• [GIVEN DATA]
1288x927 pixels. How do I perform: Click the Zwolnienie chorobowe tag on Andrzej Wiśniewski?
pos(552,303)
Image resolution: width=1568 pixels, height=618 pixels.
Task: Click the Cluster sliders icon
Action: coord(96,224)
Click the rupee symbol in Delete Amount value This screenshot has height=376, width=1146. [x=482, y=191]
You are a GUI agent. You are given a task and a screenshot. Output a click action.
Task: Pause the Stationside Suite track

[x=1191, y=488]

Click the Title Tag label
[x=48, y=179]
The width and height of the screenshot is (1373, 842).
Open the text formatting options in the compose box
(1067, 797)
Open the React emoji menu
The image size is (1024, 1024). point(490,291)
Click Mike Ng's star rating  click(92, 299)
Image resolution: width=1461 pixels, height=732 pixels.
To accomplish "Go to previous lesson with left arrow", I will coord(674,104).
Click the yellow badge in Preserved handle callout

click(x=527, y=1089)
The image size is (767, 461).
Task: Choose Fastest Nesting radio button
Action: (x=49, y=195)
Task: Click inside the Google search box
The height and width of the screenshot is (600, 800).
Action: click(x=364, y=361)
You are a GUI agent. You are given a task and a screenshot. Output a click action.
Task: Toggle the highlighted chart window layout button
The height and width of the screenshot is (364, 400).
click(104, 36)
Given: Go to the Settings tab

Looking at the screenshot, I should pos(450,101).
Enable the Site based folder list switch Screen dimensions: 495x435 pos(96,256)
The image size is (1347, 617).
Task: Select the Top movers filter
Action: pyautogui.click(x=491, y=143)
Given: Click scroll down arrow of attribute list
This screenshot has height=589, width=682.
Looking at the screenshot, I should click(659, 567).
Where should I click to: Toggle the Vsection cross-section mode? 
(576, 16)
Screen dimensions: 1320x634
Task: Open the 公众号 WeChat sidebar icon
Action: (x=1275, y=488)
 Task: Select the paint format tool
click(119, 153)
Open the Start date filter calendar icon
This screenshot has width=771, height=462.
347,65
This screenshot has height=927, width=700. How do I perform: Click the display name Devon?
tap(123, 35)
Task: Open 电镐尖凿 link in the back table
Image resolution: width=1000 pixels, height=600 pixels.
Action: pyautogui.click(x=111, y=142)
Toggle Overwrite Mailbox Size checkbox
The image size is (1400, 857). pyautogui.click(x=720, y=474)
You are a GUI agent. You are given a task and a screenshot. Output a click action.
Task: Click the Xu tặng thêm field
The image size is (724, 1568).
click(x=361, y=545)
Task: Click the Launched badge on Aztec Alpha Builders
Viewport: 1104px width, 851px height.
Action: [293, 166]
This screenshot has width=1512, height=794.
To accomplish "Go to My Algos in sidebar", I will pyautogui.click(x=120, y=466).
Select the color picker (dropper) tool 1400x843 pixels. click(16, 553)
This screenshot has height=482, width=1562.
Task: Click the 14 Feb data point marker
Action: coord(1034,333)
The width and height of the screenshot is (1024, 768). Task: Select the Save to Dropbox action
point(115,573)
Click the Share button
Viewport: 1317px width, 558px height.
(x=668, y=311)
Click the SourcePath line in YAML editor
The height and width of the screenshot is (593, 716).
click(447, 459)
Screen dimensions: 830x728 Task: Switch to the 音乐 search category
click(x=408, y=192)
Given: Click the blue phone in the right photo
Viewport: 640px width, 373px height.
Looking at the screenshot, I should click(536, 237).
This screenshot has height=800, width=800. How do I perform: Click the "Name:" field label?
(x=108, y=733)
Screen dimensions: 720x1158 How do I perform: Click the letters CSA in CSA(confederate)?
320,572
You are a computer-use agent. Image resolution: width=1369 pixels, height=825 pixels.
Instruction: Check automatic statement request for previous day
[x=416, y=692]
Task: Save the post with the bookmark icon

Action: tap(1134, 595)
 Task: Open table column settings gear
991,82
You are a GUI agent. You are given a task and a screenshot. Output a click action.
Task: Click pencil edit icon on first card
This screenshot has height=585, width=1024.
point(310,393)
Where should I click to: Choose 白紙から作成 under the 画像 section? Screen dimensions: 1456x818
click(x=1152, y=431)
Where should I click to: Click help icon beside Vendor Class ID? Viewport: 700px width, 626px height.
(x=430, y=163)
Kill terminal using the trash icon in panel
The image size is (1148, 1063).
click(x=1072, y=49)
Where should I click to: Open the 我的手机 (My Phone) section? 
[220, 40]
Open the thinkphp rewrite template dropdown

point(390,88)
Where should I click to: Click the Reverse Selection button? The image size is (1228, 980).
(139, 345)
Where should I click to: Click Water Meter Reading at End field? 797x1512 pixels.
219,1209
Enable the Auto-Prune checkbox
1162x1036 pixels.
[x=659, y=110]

• [PROBLEM] All that is needed is the material, repeated exactly.

• [RESPONSE TO THIS TASK]
1288x927 pixels. How do I perform: Click the Zwolnienie chorobowe tag on Andrzej Wiśniewski?
pos(552,303)
Image resolution: width=1568 pixels, height=618 pixels.
Task: Click the Cluster sliders icon
Action: coord(96,224)
Click the rupee symbol in Delete Amount value This screenshot has height=376, width=1146. [x=482, y=191]
You are a GUI agent. You are given a task and a screenshot. Output a click action.
Task: Pause the Stationside Suite track

[x=1191, y=488]

Click the Title Tag label
[x=48, y=179]
The width and height of the screenshot is (1373, 842).
Open the text formatting options in the compose box
(1067, 797)
Open the React emoji menu
The image size is (1024, 1024). point(490,291)
Click Mike Ng's star rating  click(92, 299)
Image resolution: width=1461 pixels, height=732 pixels.
To accomplish "Go to previous lesson with left arrow", I will coord(674,104).
Click the yellow badge in Preserved handle callout

click(x=527, y=1089)
The image size is (767, 461).
Task: Choose Fastest Nesting radio button
Action: (x=49, y=195)
Task: Click inside the Google search box
The height and width of the screenshot is (600, 800).
Action: click(x=364, y=361)
You are a GUI agent. You are given a task and a screenshot. Output a click action.
Task: Toggle the highlighted chart window layout button
The height and width of the screenshot is (364, 400).
click(104, 36)
Given: Go to the Settings tab

Looking at the screenshot, I should pos(450,101).
Enable the Site based folder list switch Screen dimensions: 495x435 pos(96,256)
The image size is (1347, 617).
Task: Select the Top movers filter
Action: pyautogui.click(x=491, y=143)
Given: Click scroll down arrow of attribute list
This screenshot has height=589, width=682.
Looking at the screenshot, I should click(659, 567).
Where should I click to: Toggle the Vsection cross-section mode? 
(576, 16)
Screen dimensions: 1320x634
Task: Open the 公众号 WeChat sidebar icon
Action: (x=1275, y=488)
 Task: Select the paint format tool
click(119, 153)
Open the Start date filter calendar icon
This screenshot has width=771, height=462.
347,65
This screenshot has height=927, width=700. How do I perform: Click the display name Devon?
tap(123, 35)
Task: Open 电镐尖凿 link in the back table
Image resolution: width=1000 pixels, height=600 pixels.
Action: pyautogui.click(x=111, y=142)
Toggle Overwrite Mailbox Size checkbox
The image size is (1400, 857). pyautogui.click(x=720, y=474)
You are a GUI agent. You are given a task and a screenshot. Output a click action.
Task: Click the Xu tặng thêm field
The image size is (724, 1568).
click(x=361, y=545)
Task: Click the Launched badge on Aztec Alpha Builders
Viewport: 1104px width, 851px height.
Action: [293, 166]
This screenshot has width=1512, height=794.
To accomplish "Go to My Algos in sidebar", I will pyautogui.click(x=120, y=466).
Select the color picker (dropper) tool 1400x843 pixels. click(16, 553)
This screenshot has height=482, width=1562.
Task: Click the 14 Feb data point marker
Action: coord(1034,333)
The width and height of the screenshot is (1024, 768). Task: Select the Save to Dropbox action
point(115,573)
Click the Share button
Viewport: 1317px width, 558px height.
(x=668, y=311)
Click the SourcePath line in YAML editor
The height and width of the screenshot is (593, 716).
click(447, 459)
Screen dimensions: 830x728 Task: Switch to the 音乐 search category
click(x=408, y=192)
Given: Click the blue phone in the right photo
Viewport: 640px width, 373px height.
Looking at the screenshot, I should click(536, 237).
This screenshot has height=800, width=800. How do I perform: Click the "Name:" field label?
(x=108, y=733)
Screen dimensions: 720x1158 How do I perform: Click the letters CSA in CSA(confederate)?
320,572
You are a computer-use agent. Image resolution: width=1369 pixels, height=825 pixels.
Instruction: Check automatic statement request for previous day
[x=416, y=692]
Task: Save the post with the bookmark icon

Action: tap(1134, 595)
 Task: Open table column settings gear
991,82
You are a GUI agent. You are given a task and a screenshot. Output a click action.
Task: Click pencil edit icon on first card
This screenshot has height=585, width=1024.
point(310,393)
Where should I click to: Choose 白紙から作成 under the 画像 section? Screen dimensions: 1456x818
click(x=1152, y=431)
Where should I click to: Click help icon beside Vendor Class ID? Viewport: 700px width, 626px height.
(x=430, y=163)
Kill terminal using the trash icon in panel
The image size is (1148, 1063).
click(x=1072, y=49)
Where should I click to: Open the 我的手机 (My Phone) section? 
[220, 40]
Open the thinkphp rewrite template dropdown

point(390,88)
Where should I click to: Click the Reverse Selection button? The image size is (1228, 980).
(139, 345)
Where should I click to: Click Water Meter Reading at End field? 797x1512 pixels.
219,1209
Enable the Auto-Prune checkbox
1162x1036 pixels.
[x=659, y=110]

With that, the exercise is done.